Docker swarm hatchery "internal server error (caused by: internal server error)"

Hello guys,

I do have a 0.42 version of the CDS software installed in the "binary" mode on my Centos 7 machine.

My goal was to switch from hatchery-local to hatchery-swarm, however, this seems to be impossible in binary mode (i have managed to set this up in CDS docker mode). I would like to keep my configuration in binary mode rather than migrating to docker.

I did use DEMO project model.

Below is my CDS hatchery swarm configuration.

# Hatchery Swarm. Doc: https://ovh.github.io/cds/docs/integrations/swarm/
  [hatchery.swarm]

    # Worker default memory in Mo
    defaultMemory = 1024

    # Docker Options. --add-host and --privileged supported.
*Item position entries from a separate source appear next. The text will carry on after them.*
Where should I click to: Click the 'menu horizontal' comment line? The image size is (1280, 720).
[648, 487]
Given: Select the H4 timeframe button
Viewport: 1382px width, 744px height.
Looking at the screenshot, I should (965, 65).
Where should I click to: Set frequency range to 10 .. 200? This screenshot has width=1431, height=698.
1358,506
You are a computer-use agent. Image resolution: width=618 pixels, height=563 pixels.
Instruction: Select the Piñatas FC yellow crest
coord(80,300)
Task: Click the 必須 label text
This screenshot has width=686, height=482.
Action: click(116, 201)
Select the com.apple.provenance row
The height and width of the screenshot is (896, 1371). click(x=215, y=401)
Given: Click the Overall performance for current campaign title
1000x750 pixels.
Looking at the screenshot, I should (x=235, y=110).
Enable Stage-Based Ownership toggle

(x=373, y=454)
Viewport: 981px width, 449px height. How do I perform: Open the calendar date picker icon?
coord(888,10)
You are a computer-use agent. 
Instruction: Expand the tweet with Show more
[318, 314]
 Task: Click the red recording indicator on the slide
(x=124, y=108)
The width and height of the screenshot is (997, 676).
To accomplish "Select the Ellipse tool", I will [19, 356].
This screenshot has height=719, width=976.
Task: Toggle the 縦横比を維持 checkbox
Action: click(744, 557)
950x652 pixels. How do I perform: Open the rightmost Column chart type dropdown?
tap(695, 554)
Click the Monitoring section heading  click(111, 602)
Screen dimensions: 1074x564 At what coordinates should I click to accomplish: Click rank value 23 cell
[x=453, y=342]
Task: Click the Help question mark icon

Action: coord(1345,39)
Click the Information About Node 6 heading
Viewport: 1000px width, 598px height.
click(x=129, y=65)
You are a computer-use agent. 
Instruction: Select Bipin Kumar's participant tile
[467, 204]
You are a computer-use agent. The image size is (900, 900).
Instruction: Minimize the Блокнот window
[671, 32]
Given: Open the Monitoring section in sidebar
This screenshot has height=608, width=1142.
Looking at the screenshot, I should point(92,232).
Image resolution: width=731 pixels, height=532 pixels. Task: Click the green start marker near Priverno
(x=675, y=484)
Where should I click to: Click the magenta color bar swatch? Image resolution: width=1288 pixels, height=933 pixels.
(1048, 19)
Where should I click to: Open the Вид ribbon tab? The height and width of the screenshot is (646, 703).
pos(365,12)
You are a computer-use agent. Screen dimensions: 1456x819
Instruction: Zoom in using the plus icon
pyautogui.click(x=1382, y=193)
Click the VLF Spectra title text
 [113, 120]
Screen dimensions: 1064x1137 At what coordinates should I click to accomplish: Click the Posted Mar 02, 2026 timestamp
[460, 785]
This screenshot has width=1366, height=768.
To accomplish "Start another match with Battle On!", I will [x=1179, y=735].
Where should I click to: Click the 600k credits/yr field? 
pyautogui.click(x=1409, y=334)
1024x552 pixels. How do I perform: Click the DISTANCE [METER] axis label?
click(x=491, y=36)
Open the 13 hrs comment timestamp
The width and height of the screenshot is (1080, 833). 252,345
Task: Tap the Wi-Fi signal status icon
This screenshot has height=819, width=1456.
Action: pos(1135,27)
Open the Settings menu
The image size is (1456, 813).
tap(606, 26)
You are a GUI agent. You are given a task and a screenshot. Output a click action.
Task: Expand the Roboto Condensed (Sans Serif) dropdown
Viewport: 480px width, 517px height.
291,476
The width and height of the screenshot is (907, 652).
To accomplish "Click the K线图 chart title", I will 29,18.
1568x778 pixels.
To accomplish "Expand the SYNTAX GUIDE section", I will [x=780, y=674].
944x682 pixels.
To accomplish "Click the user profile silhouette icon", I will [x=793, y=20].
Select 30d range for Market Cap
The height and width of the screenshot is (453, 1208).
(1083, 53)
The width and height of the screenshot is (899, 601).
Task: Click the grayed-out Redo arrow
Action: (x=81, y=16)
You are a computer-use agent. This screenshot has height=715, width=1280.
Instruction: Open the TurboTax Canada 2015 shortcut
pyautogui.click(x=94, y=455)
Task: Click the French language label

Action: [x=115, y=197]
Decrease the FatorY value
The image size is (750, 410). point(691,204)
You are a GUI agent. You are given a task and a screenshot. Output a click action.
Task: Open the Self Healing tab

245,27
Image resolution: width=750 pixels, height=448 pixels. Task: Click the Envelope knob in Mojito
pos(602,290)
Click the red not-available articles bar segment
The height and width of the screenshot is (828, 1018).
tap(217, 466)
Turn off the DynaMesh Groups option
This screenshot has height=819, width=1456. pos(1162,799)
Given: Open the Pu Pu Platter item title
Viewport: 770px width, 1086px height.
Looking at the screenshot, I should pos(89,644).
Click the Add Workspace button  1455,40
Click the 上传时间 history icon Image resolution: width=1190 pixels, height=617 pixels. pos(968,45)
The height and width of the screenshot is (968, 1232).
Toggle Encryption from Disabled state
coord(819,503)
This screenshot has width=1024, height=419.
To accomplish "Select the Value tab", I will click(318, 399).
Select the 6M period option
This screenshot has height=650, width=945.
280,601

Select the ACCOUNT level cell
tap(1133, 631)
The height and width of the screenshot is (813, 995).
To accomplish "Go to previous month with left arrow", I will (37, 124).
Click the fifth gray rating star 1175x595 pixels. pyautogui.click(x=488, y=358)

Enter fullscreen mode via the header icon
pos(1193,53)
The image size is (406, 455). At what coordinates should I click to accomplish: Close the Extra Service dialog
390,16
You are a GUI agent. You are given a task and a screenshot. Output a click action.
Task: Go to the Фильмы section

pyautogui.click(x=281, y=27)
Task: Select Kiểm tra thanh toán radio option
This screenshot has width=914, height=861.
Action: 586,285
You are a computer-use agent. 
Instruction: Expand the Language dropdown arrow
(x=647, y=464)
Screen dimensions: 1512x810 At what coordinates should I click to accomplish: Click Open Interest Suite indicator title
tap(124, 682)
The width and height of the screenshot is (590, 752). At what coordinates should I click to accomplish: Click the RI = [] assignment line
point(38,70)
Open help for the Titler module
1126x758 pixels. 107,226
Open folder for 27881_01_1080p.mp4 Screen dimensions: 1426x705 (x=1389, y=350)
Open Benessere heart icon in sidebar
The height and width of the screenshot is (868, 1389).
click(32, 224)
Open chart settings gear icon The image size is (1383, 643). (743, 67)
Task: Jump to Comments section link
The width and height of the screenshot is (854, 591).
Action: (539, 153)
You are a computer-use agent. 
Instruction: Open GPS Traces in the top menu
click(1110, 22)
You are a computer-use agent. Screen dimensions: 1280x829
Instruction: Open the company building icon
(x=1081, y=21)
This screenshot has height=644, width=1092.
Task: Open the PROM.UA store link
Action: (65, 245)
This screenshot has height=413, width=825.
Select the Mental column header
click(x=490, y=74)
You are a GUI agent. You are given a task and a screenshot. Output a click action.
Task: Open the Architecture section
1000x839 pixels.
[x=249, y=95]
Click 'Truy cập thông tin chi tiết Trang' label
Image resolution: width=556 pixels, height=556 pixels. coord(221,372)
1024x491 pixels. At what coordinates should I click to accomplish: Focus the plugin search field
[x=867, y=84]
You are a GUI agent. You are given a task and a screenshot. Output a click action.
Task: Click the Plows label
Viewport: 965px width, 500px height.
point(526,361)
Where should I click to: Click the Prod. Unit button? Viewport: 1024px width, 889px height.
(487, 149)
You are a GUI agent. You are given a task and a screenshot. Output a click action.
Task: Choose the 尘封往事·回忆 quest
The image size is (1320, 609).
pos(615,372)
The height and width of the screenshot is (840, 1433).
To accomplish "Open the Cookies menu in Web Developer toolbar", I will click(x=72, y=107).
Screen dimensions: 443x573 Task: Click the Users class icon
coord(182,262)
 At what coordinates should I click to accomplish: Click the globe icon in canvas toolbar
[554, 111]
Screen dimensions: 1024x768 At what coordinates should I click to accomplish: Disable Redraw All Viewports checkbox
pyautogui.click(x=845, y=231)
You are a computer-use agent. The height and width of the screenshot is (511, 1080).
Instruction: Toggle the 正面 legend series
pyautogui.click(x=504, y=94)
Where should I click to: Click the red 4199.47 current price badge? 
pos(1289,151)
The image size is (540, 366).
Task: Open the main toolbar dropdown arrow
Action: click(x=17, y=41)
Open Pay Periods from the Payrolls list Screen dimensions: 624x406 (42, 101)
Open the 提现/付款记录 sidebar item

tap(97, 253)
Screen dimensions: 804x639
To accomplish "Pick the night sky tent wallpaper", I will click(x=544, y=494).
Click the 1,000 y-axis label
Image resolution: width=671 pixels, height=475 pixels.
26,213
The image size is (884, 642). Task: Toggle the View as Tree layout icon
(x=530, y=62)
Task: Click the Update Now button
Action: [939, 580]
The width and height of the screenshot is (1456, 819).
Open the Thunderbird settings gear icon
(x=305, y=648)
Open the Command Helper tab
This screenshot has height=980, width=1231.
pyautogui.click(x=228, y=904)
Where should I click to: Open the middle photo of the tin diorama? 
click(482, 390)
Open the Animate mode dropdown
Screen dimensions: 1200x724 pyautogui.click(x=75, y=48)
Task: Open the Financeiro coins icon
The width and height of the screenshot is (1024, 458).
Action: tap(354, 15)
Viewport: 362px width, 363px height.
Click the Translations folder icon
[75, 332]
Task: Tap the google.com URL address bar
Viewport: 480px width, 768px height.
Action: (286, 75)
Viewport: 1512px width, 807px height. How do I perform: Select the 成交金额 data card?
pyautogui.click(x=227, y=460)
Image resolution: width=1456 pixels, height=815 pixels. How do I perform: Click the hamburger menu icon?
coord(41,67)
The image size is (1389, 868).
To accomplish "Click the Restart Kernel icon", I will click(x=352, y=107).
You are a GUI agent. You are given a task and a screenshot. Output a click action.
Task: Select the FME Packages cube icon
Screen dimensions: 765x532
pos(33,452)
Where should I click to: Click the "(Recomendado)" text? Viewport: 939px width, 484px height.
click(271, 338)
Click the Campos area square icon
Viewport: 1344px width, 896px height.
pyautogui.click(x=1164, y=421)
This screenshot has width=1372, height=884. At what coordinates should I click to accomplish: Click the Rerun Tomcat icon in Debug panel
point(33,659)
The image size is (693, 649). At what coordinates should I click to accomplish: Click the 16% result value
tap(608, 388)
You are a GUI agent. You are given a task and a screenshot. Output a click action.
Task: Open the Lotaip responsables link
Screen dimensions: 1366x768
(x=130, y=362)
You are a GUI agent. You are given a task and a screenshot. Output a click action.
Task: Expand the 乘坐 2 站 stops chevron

Example: dockerOpts="--add-host=myhost:x.x.x.x,myhost2:y.y.y.y --privileged"
    # dockerOpts = ""

    # Max Containers on Host managed by this Hatchery
    maxContainers = 10

    # if true: hatchery creates private network between services with ipv6 enabled
    networkEnableIPv6 = false

    # Percent reserved for spawning worker with service requirement
    ratioService = 75

    # Worker TTL (minutes)
    workerTTL = 10

    [hatchery.swarm.commonConfiguration]

      # Name of Hatchery
      name = "main-swarm"

      # URL of this Hatchery
      url = "http://localhost:8889"

      [hatchery.swarm.commonConfiguration.api]

        # Maximum allowed consecutives failures on heatbeat routine
        maxHeartbeatFailures = 10

        # Request CDS API: timeout in seconds
        requestTimeout = 10

        # CDS Token to reach CDS API. See https://ovh.github.io/cds/docs/components/cdsctl/token/ 
        token = "top_secret_token"

        [hatchery.swarm.commonConfiguration.api.grpc]

          # sslInsecureSkipVerify, set to true if you use a self-signed SSL on CDS API
          # insecure = false
          url = "http://localhost:8882"

        [hatchery.swarm.commonConfiguration.api.http]

          # sslInsecureSkipVerify, set to true if you use a self-signed SSL on CDS API
          # insecure = false

          # CDS API URL
          url = "http://localhost:8881"

      ######################
      # CDS Hatchery HTTP Configuration 
      #######################
      [hatchery.swarm.commonConfiguration.http]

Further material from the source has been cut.